(Dataset)
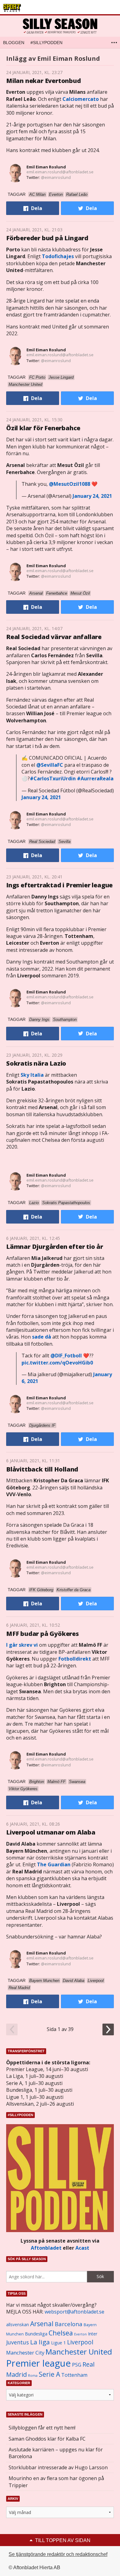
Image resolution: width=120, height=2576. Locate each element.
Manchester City (25, 2352)
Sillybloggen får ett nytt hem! (42, 2427)
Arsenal (42, 2323)
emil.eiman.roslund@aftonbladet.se (60, 172)
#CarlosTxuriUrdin (53, 778)
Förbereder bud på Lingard (47, 238)
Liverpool (80, 2342)
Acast (82, 2247)
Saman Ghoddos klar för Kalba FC (47, 2438)
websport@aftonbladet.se (74, 2311)
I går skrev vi (22, 1644)
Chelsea (61, 2332)
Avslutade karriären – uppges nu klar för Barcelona (56, 2453)
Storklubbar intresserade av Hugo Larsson (58, 2467)
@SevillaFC (49, 765)
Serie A (49, 2374)
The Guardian (53, 1864)
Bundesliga (36, 2334)
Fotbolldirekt (74, 1658)
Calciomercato (80, 99)
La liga (40, 2342)
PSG (76, 2364)
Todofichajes (58, 256)
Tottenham (74, 2375)
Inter (92, 2334)
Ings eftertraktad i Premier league (59, 885)
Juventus (17, 2342)
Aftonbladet (46, 2247)
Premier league (38, 2363)
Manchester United (79, 2352)
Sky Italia (32, 1074)
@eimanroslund (56, 177)
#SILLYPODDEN (46, 42)
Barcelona (68, 2324)
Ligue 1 (58, 2343)
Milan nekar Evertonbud (43, 80)
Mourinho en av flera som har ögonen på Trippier (56, 2481)
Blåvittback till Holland (42, 1469)
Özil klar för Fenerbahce (43, 428)
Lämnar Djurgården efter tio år (54, 1246)
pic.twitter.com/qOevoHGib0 (57, 1362)
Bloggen (13, 42)
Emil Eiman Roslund (46, 167)
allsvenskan (17, 2324)
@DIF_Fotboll (66, 1355)
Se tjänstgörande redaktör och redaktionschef (58, 2554)
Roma (33, 2375)
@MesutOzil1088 (69, 484)
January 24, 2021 (92, 496)
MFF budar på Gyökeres (42, 1633)
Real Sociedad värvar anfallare (54, 637)
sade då (41, 1336)
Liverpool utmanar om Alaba (50, 1832)
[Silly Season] (60, 26)
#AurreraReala (95, 778)
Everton (80, 2334)
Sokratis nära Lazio (36, 1063)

(What is needed)
The lines to extract from the data above begin with the line containing "I går skrev vi (22, 1644)" and end with the line containing "Tottenham (74, 2375)". Extract them exactly, including both.

(Solution)
I går skrev vi (22, 1644)
Chelsea (61, 2332)
Avslutade karriären – uppges nu klar för Barcelona (56, 2453)
Storklubbar intresserade av Hugo Larsson (58, 2467)
@SevillaFC (49, 765)
Serie A (49, 2374)
The Guardian (53, 1864)
Bundesliga (36, 2334)
Fotbolldirekt (74, 1658)
Calciomercato (80, 99)
La liga (40, 2342)
PSG (76, 2364)
Todofichajes (58, 256)
Tottenham (74, 2375)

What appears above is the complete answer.